Embora esse padrão possa, sem dúvida, ser observado em muitas outras questões, o exemplo de Gaza é particularmente claro. Na campanha presidencial de 2024, grupos como o Aipac, financiados por bilionários pró-Israel, investiram dezenas de milhões de dólares em candidatos ao Congresso dos EUA, principalmente democratas, que não tinham posições suficientemente favoráveis a Israel.
“Os Estados Unidos têm uma relação de longa data com Israel, e muitas pessoas optaram intelectualmente por não entender que Netanyahu não representa o Israel de 20 anos atrás. A sociedade democrática moderada agora é controlada por extremistas racistas de direita que fizeram, e continuam fazendo, coisas absolutamente horríveis ao povo palestino, violando o direito americano e internacional. Eles se recusam a reconhecer isso”, afirma. Durante sua visita a Dublin em maio de 2025, Sanders foi vaiado por não usar a palavra genocídio, e alguns progressistas americanos ficaram consternados há dois anos quando ele não pediu um cessar-fogo imediato. Agora ele fala com clareza, escolhendo as palavras com cuidado.

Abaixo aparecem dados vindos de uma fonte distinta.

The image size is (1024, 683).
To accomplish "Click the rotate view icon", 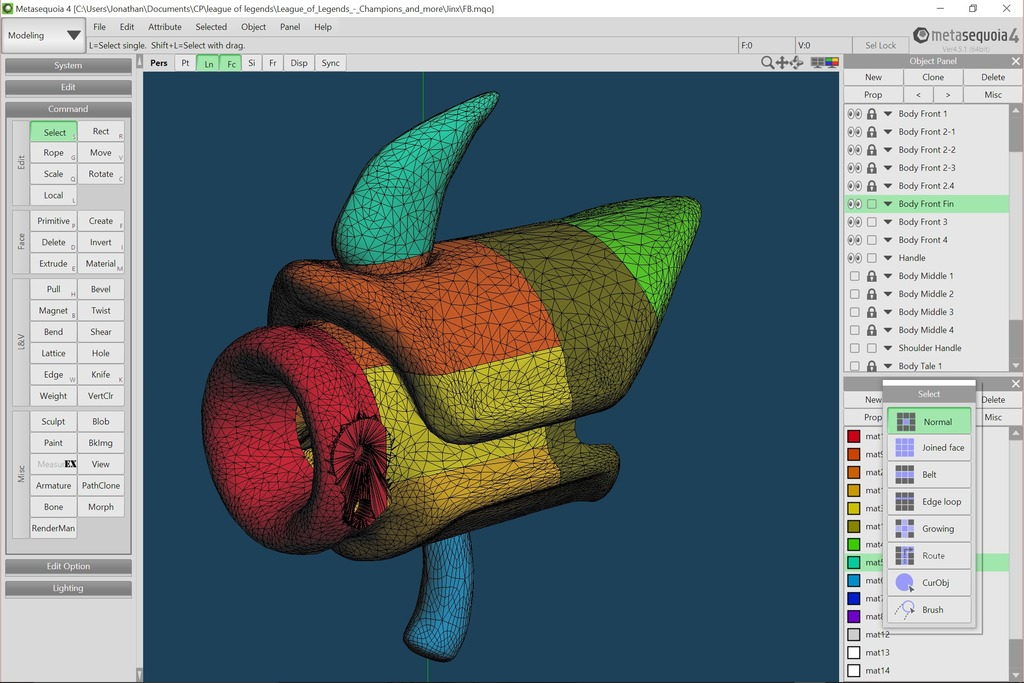I will (x=797, y=63).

Desde o final de março, Sanders e Alexandria Ocasio-Cortez [ele sempre a chama pelo nome e sobrenome] têm realizado comícios de campanha pelos Estados Unidos, do Arizona a Utah. Eles deliberadamente não pulam os estados mais democratas, mas ficaram mais surpresos com a participação nos estados republicanos. "Não são eventos de campanha. São comícios políticos, e acho que os números são praticamente sem precedentes. Um grande número de pessoas, mesmo em áreas conservadoras, não quer ver oligarquia nos Estados Unidos, não quer ver autoritarismo, não quer ver enormes isenções fiscais para os ricos e cortes em programas dos quais a classe trabalhadora precisa desesperadamente". Ele reconhece que ele e AOC às vezes discordam. "Minha esposa e eu também discordamos em certas questões! Mas Alexandria e eu, eu acho, temos a mesma base ideológica".
Sanders vê o futuro com esperança. Há cerca de 20 políticos na Bancada Progressista da Câmara — um grupo de 98 congressistas democratas de esquerda — que são "progressistas linha-dura". "Alexandria é talvez uma das figuras mais articuladas e carismáticas, mas também há outras". Ilhan Omar, Ayanna Pressley e Rashida Tlaib são algumas das figuras que fazem parte desse grupo.

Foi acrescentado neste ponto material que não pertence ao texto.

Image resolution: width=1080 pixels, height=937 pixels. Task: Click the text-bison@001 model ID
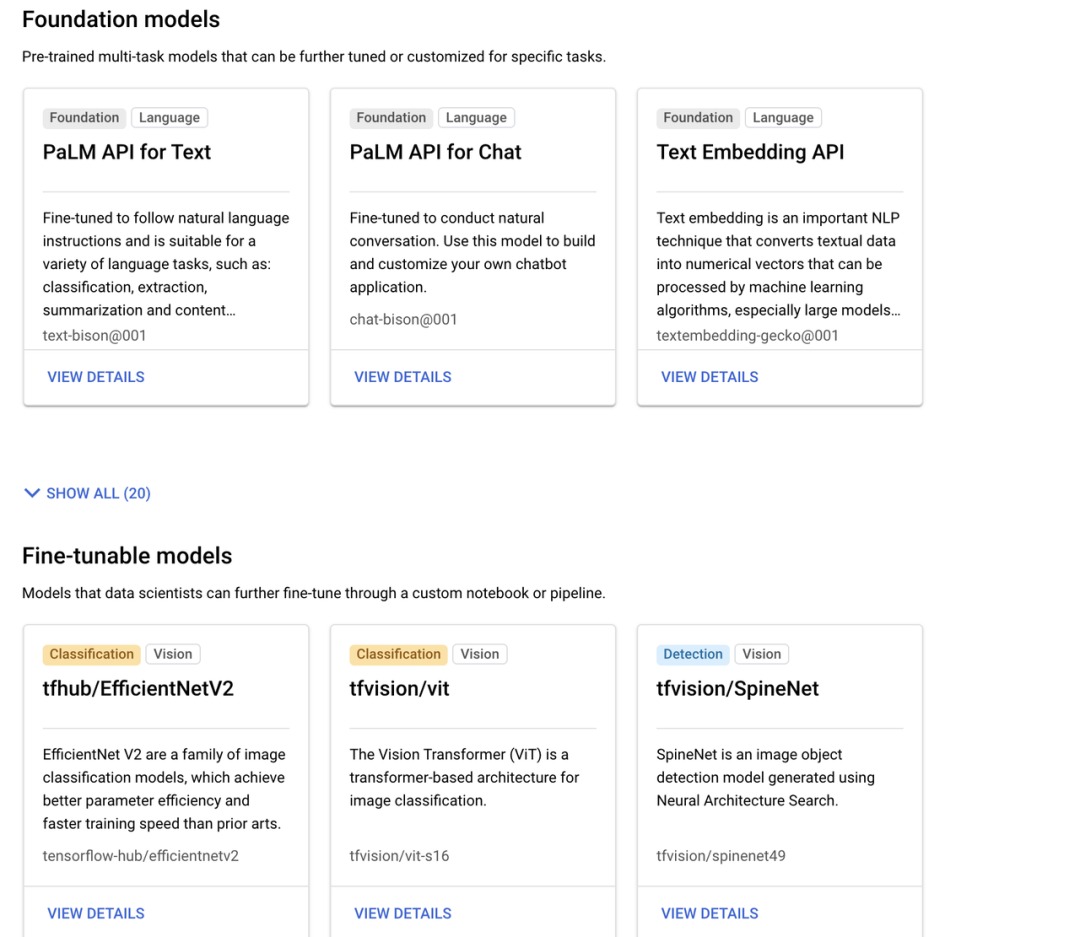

Sanders deixa claro que ele e Ocasio-Cortez não estão tentando criar um terceiro partido político. Em vez disso, estão "tentando construir um movimento de base da classe trabalhadora e dos jovens". "O atual aumento de candidatos progressistas se deve, em grande parte, ao trabalho que estamos fazendo para as eleições de meio de mandato de 2026".
Pessoalmente, o senador é muito parecido com o que diz em seu livro "É OK ficar bravo com o capitalismo", no qual ele expõe uma série de princípios, incluindo: "Guerras e orçamentos militares excessivos não são bons"; "Emissões de carbono não são boas"; "Racismo, sexismo, homofobia e xenofobia não são bons"; e "Explorar trabalhadores não é bom".
Ver como Sanders consegue contagiar o público com suas palavras é encorajador. Também é encorajador para ele. O senador continua otimista porque tem "a sorte de poder viajar pelo país e falar com um grande número de pessoas maravilhosas". A mensagem não muda; ela permanece constante. Não precisa ser nova, só precisa ser verdadeira.
Enquanto sobe para outro andar da redação para uma sessão de fotos, ele caminha à frente, enquanto sua esposa, Jane O'Meara Sanders, também ativista, conversa atrás dele. Não é que Sanders esteja se esforçando para parecer vigoroso em uma época em que a idade dos políticos é constantemente escrutinada. É apenas sua natureza. A mudança urgente deveria ter acontecido ontem.